Buone abitudini e ovvietà incosciente
Dove sbagliavano gli uomini e le donne dei giorni di Noè? Il Vangelo di Luca dice anzitutto che ripetevano tutta una serie di azioni normali, buone ed essenziali per vivere: "mangiavano, bevevano, prendevano moglie, prendevano marito". Giungendo a una conclusione drammatica: "venne il diluvio e li fece morire tutti". Lo stesso dice degli uomini che vivevano nei giorni di Lot: "mangiavano, bevevano, compravano, vendevano, piantavano, costruivano". E anche per loro: "piovve fuoco e zolfo dal cielo e li fece morire tutti". S'impone una distinzione: altro sono le abitudini buone della vita e altro è uno stile di vita caratterizzato da un'ovvietà incosciente e spensierata. Altro è mangiare, prendere moglie o marito, comprare o vendere, piantare o costruire per vivere; altro è compiere queste azioni senza una ragione, avendo perso l'orizzonte che le giustifica e le qualifica. Facendo tutto in modo ovvio (ob-vius, che ti viene incontro). Abituandosi a tutto, anche al male. Sino a ritenerlo normale, ovvio. Attorno a te e in te. Ricordo la bellezza di una preghiera semplice che recitavo da bambino e che ancora mi capita di ripetere: "Ti adoro mio Dio, ti amo con tutto il cuore, ti ringrazio di avermi creato fatto cristiano e conservato in questa notte. Ti offro le azioni di questa giornata, fa' che siano tutte secondo la tua santa volontà...". Una vita buona non è frutto soltanto di buone abitudini, di un'educazione sana; la sua qualità più vera e profonda la intuiscono subito quelli che ti incontrano. Quando abitualmente dici grazie o il sorriso segna normalmente il tuo volto.

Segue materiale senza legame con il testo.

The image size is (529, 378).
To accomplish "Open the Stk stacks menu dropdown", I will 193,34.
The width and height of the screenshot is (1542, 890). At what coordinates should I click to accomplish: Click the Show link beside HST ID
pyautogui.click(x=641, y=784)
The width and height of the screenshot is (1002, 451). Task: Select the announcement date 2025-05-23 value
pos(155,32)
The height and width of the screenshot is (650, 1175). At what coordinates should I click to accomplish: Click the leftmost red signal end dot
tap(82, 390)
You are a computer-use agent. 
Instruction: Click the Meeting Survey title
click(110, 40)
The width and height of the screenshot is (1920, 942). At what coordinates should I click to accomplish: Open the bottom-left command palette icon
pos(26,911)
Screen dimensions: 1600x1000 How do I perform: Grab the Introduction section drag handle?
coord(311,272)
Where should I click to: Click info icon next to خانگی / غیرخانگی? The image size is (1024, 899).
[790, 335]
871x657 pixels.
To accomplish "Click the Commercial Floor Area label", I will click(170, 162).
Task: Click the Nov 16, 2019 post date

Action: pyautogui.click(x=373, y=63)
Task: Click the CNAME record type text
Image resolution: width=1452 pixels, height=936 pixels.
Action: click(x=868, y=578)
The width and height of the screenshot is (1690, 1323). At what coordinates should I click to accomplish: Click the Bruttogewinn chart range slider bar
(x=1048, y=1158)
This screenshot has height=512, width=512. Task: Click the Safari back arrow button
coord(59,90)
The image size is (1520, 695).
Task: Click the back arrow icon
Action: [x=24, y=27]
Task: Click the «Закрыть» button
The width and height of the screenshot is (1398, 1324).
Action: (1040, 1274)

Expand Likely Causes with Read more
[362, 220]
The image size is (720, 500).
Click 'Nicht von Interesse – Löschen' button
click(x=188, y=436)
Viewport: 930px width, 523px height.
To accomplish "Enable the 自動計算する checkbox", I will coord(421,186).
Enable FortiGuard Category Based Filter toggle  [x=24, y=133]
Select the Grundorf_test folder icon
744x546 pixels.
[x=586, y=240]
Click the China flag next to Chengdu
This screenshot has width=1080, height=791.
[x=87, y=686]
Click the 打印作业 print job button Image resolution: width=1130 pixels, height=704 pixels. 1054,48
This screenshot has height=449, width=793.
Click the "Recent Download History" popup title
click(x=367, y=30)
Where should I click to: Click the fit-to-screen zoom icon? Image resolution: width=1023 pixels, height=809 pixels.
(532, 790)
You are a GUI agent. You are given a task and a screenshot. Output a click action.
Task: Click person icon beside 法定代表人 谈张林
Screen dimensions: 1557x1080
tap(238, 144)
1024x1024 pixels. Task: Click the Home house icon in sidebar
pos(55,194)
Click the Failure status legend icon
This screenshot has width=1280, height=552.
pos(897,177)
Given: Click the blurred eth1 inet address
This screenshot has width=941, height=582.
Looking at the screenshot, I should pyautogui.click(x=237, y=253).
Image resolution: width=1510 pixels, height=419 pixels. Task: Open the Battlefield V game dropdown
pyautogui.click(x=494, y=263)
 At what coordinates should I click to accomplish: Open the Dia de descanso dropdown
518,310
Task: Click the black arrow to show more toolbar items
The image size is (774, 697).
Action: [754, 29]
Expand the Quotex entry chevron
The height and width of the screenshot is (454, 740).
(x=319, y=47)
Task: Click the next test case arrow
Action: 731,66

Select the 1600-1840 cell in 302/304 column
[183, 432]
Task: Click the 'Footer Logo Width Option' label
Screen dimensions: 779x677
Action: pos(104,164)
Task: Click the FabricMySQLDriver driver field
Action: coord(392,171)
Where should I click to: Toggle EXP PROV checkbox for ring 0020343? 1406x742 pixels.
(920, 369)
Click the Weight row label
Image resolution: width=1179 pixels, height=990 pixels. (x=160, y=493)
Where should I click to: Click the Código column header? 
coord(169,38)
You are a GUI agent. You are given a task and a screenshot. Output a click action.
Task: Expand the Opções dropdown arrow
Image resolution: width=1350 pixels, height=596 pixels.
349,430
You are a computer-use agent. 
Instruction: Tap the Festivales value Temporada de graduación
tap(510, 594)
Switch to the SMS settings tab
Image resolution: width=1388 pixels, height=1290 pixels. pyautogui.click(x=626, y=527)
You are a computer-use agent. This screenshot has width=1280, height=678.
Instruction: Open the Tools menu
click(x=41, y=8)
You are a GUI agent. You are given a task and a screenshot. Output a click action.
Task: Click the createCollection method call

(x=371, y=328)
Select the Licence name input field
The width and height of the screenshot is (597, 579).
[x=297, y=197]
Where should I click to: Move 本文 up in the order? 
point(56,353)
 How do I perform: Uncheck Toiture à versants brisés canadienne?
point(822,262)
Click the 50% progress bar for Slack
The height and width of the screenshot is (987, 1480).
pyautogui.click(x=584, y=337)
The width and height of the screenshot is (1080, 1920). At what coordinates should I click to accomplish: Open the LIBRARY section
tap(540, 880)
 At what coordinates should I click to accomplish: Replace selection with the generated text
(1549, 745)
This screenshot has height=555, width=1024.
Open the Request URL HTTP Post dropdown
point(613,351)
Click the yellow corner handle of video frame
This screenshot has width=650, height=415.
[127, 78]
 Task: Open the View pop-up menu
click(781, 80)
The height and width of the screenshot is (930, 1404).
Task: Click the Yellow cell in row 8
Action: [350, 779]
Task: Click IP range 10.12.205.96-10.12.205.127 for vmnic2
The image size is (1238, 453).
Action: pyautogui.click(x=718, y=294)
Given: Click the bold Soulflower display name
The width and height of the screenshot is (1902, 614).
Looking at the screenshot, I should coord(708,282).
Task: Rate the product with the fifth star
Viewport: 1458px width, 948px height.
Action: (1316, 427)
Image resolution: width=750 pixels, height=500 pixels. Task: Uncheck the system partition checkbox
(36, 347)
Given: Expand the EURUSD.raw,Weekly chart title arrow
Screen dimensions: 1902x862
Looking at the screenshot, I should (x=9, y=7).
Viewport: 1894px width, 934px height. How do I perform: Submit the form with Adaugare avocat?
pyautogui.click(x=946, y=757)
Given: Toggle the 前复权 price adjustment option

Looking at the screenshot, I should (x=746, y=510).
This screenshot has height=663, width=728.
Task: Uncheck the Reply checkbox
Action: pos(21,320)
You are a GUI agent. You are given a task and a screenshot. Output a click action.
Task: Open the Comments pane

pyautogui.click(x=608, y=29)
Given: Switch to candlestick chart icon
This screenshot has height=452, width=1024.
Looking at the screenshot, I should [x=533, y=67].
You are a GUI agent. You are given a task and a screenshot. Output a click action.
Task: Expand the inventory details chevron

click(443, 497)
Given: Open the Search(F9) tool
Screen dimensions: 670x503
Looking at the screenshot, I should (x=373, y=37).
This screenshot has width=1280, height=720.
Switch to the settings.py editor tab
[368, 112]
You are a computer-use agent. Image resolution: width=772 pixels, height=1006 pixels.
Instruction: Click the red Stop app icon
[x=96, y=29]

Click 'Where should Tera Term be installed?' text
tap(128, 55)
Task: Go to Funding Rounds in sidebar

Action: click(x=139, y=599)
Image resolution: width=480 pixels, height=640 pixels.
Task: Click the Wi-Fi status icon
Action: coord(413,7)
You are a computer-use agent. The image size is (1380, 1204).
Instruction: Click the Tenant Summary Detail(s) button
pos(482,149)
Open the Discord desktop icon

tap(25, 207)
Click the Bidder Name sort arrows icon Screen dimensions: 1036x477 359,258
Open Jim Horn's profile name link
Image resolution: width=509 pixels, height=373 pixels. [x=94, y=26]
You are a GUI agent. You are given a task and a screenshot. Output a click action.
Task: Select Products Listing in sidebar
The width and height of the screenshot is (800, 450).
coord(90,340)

Entrare nell'Arca; uscire da Sodoma
Gesù, descrivendo i giorni di Noè e i giorni di Lot, ci segnala due verbi di movimento in grado di indicarci una prospettiva che ci porta oltre una ovvietà a rischio continuo di accidia. Incline a perdere progressivamente la speranza e il sapore della vita. Di Noè si dice che, in obbedienza a Dio, entra nell'arca, mentre con l'avvento del diluvio tutti gli altri uomini morirono. Di Lot, Invece, l'evangelo annota che, su consiglio di Dio stesso, esce da una città corrotta e perversa come Sodoma, riuscendo in questo modo a salvarsi. Per anni, per secoli, siamo stati invitati a entrare in chiesa, ad appartenere alla chiesa, abitandola come se fosse un'arca nella quale ripararci dai mali del mondo. Da qualche tempo, a partire dal Vaticano II e anche papa Francesco lo ricorda spesso, è più facile rileggere la missione della Chiesa più nei termini dell'andare, dell'uscire. Come fosse finito il tempo di stare accucciati nell'arca in attesa di tempi migliori. "Una Chiesa con le porte aperte. Uscire verso gli altri per giungere alle periferie umane non vuol dire correre verso il mondo senza una direzione e senza senso. Molte volte è meglio rallentare il passo, mettere da parte l'ansietà per guardare negli occhi e ascoltare, o rinunciare alle urgenze per accompagnare chi è rimasto al bordo della strada. A volte è come il padre del figlio prodigo, che rimane con le porte aperte perché quando ritornerà possa entrare senza difficoltà" (EG, 46). Uscire dai schemi e da categorie ecclesiastiche irrigidite, mentre nuove relazioni avanzano e gli occhi dei giovani s'illuminano di speranza.

Mantenere viva la vita
Lo scrittore russo A. Siniavskij (1925-1997) affermava che "non è questione di legare la vita al Vangelo. La vita è già, di per sé, sempre coniugata al Vangelo. Vivi, tiri a campare e all'improvviso senti sottopelle la nostalgia del testo evangelico, come di un tuo tessuto, di cellule costitutive di cui avverti la mancanza". Sentire la nostalgia del Vangelo, la forza dirompente di una rilettura di senso della vita alla quale non si resta attaccati solo perché si cerca di trattenerla e di prolungarla senza ragione, ma alla quale appartieni perché continuamente la regali e la doni agli altri come Gesù. Questo senso evangelico della vita va ritrovato, va esercitato continuamente, ad esso vanno educati i nostri giovani: "chi cercherà di salvare la propria vita, la perderà; ma chi la perderà, la manterrà viva". Dare la vita, regalandola senza riserve, pronti a morire se il mondo ti chiedesse anche questa testimonianza, è l'unico modo per mantenerla desta davvero. "La manterrà viva", dice il Vangelo. Intrigante questa traduzione che spiega la vita declinandola secondo la regola del dono, la logica dell'amore. Ci si domanda talvolta come uscire da certe depressioni che attentano pesantemente al gusto della vita. Come annientare quel male oscuro che facilmente incombe sugli anziani, consegnandoci a un senso di vuoto e di noia senza fine. Ci vuole un sussulto di Vangelo, un fiotto di vita che "all'improvviso senti sottopelle" e che solo desidera esplodere dentro di te. Come? Se guardi a Gesù non avrai più dubbi.